Exercises to complete:
(1) Reproduce everything in the forum thread on restrictive covenants from "15:05 PM, 2nd" down to "with a solicitor.", word for word.
(2) Answer these from the forum thread on restrictive covenants:
(a) Which section of the Housing Act 1985 does the opening post ask about?
(b) At what time on 2nd September 2017 was Rob Crawford's comment posted?
(c) What tenure does the last comment give for the property?
(3) Take up the forum thread on restrictive covenants after its last comment and continue it.

Document extract:
## Begin

Does anyone have any experience of using Housing Act 1985 section 610 to have a restrictive covenant removed, thereby allowing a house to be converted to flats?

Thanks in advance

Neil



Comments

Rob Crawford

15:05 PM, 2nd September 2017
About A year ago

Hi Neil, is the property leasehold or freehold?

Puzzler

16:07 PM, 2nd September 2017
About A year ago

It doesn't matter whether it is leasehold or freehold - freehold can also be subject to such covenants. It usually applies to houses which are being prevented from being converted. Success would be more likely if it was not leasehold as you would have another freeholder to contend with. Do you own this property? If so, get a specialist solicitor. If you don't and are thinking of buying it then see above. Bearing in mind you might not succeed. Or you could ask the current owner to make the application, but that would no doubt increase the price. Get a copy of the covenant documentation and get a consultation with a solicitor.

nap har

21:58 PM, 2nd September 2017
About A year ago

It is Freehold, I own it.

## End

Source excerpt:
## Begin

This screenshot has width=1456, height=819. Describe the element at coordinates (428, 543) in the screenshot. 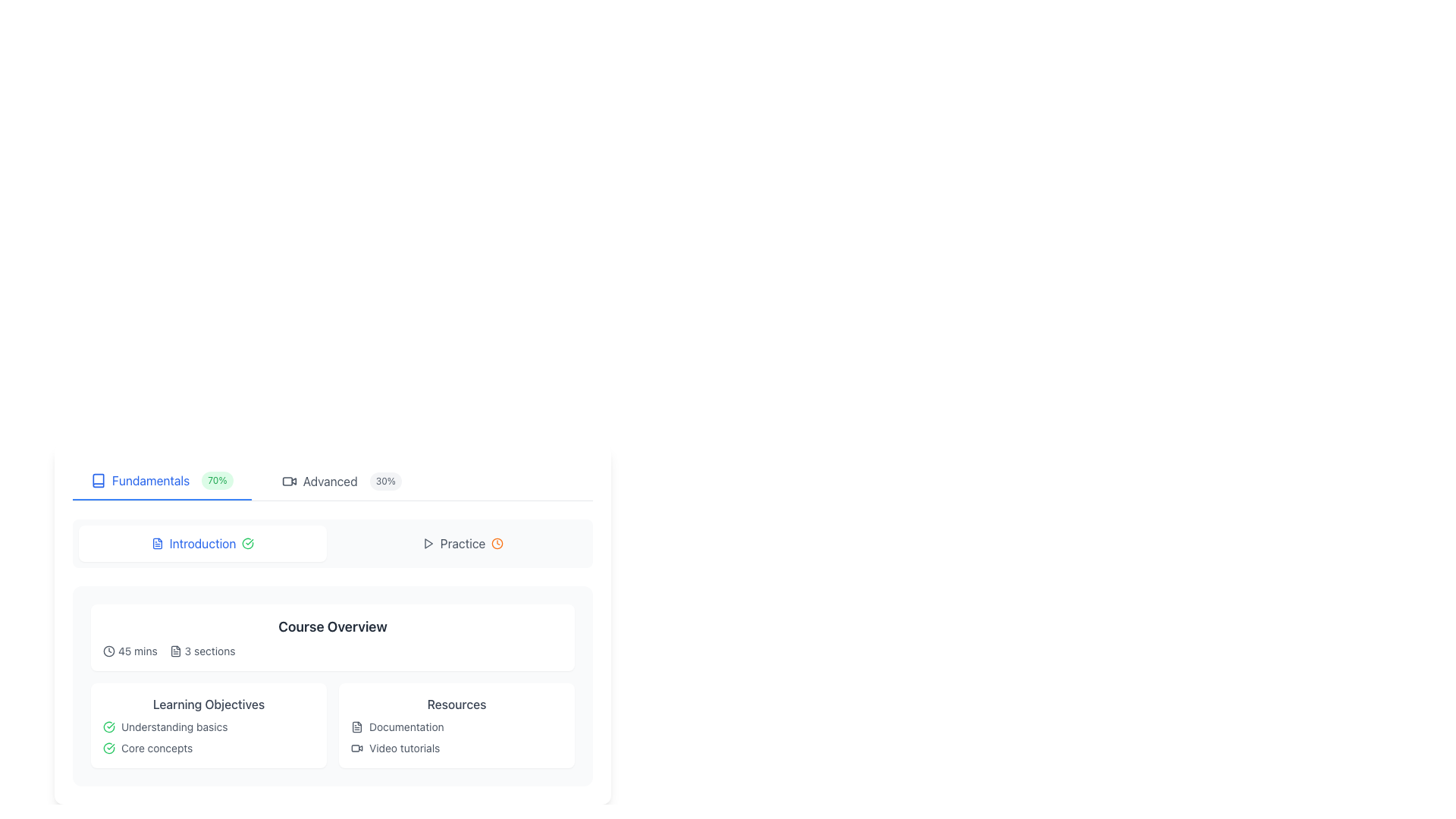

## End

Results by task:
(1)
15:05 PM, 2nd September 2017
About A year ago

Hi Neil, is the property leasehold or freehold?

Puzzler

16:07 PM, 2nd September 2017
About A year ago

It doesn't matter whether it is leasehold or freehold - freehold can also be subject to such covenants. It usually applies to houses which are being prevented from being converted. Success would be more likely if it was not leasehold as you would have another freeholder to contend with. Do you own this property? If so, get a specialist solicitor. If you don't and are thinking of buying it then see above. Bearing in mind you might not succeed. Or you could ask the current owner to make the application, but that would no doubt increase the price. Get a copy of the covenant documentation and get a consultation with a solicitor.

(2)
(a) Section 610
(b) 15:05 PM
(c) Freehold

(3)
I am already very familiar with the covenant, what it does and doesn't stop; I need the permission of the company that set the covenant to convert to flats, and the covenant is valid. They will want a hefty payment I believe, hence looking at the county court option, assuming I can get the planning permission.
Ignoring the planning permission, does anyone know how long this process takes, how it works, and the likely costs, excluding any award of fees etc by the court?
And does anyone know of a good specialist solicitor in this kind of arena?
Thanks

Freda Blogs

11:20 AM, 4th September 2017
About A year ago

The covenant is there for a purpose, to protect the beneficiary of the covenant from the other party doing certain acts which they want to protect their property against. Presumably you wish to convert the property into flats in order to add value/ make money, so why would you object to paying them some money to release you from the covenant? It is better that are prepared to negotiate rather saying an absolute 'No'. You think that they will seek a "hefty" figure, but if they are experienced property people, the chances are they will have assessed the premium to take a reasonable share of the proceeds that you will obtain from carrying out the development, which is just good business. If they put the figure too high, you will not do the development, simple as that, so if both parties are realistic about their respective negotiating positions, you should be able to come to a sensible solution.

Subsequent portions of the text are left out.